- _EXERCISE BRIEF_
When the line containing "Given: Click the Panama flag" appears in the data below, begin copying there and stop only after the line containing "The image size is (646, 644).".

-- TASK INPUT follows --

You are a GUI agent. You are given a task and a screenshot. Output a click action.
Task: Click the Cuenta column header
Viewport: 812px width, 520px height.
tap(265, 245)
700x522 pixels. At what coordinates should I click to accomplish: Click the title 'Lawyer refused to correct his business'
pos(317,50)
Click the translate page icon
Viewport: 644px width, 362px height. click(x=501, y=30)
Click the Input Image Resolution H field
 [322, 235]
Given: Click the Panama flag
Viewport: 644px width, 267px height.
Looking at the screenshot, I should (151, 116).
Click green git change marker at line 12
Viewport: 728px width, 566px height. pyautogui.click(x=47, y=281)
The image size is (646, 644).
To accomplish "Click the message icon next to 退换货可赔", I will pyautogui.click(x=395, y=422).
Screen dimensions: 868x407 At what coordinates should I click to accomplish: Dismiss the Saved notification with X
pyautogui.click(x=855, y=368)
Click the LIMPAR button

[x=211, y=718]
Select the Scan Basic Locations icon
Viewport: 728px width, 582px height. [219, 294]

-- TASK INPUT concluded --
-- TASK INPUT follows --

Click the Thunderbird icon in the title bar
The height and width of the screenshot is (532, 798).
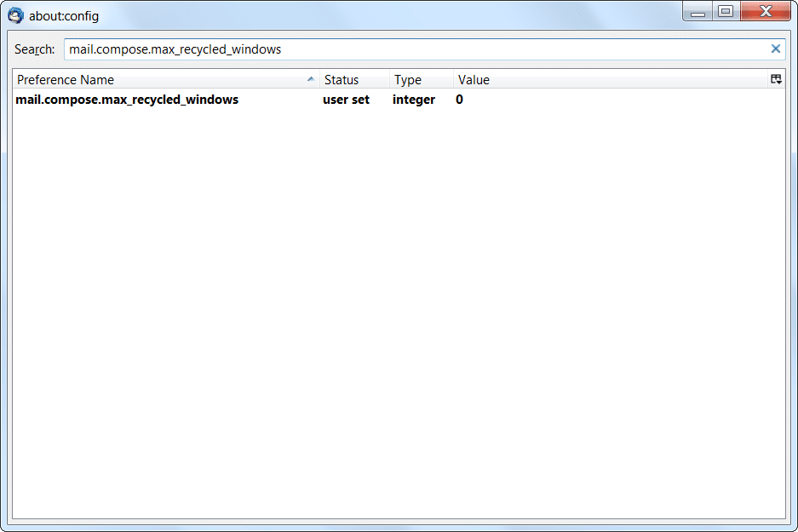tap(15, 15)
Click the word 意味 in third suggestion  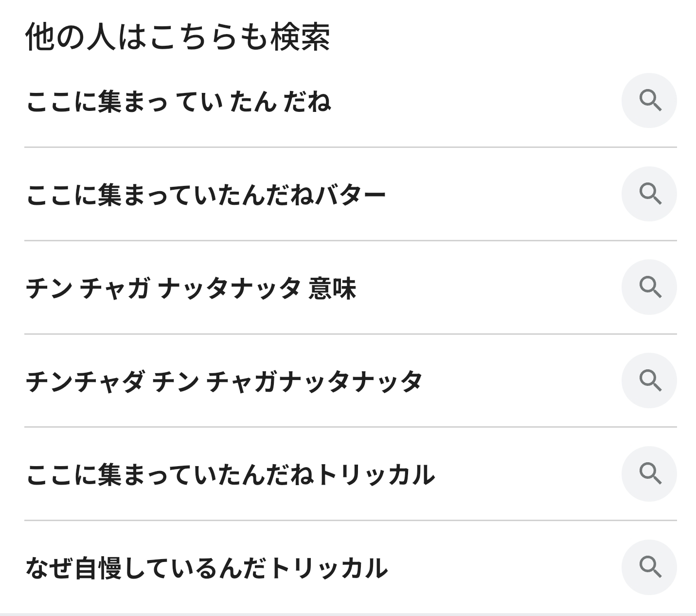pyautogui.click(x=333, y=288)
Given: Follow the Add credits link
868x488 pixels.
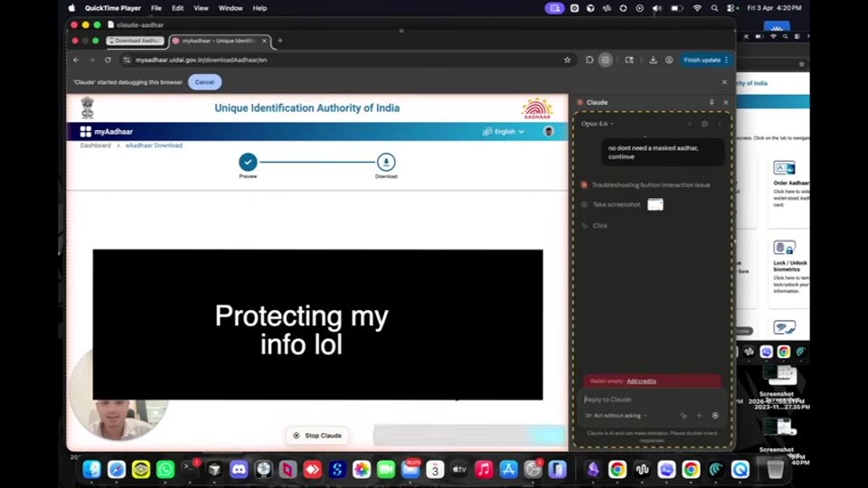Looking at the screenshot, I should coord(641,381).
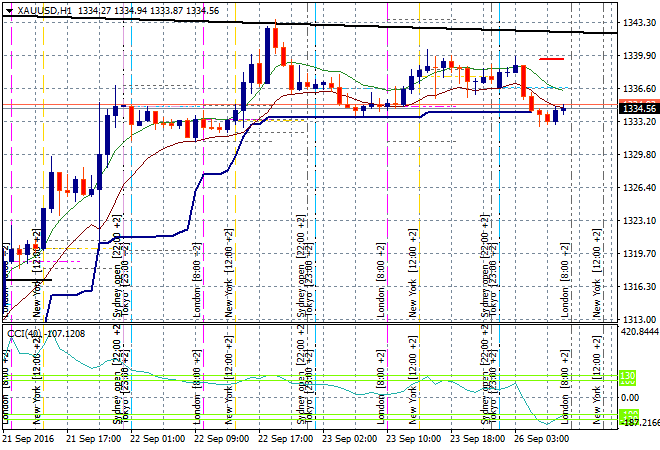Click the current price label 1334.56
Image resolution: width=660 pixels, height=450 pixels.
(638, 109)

-- TASK INPUT concluded --

- _THE ANSWER_
Given: Click the Panama flag
Viewport: 644px width, 267px height.
Looking at the screenshot, I should (151, 116).
Click green git change marker at line 12
Viewport: 728px width, 566px height. pyautogui.click(x=47, y=281)
The image size is (646, 644).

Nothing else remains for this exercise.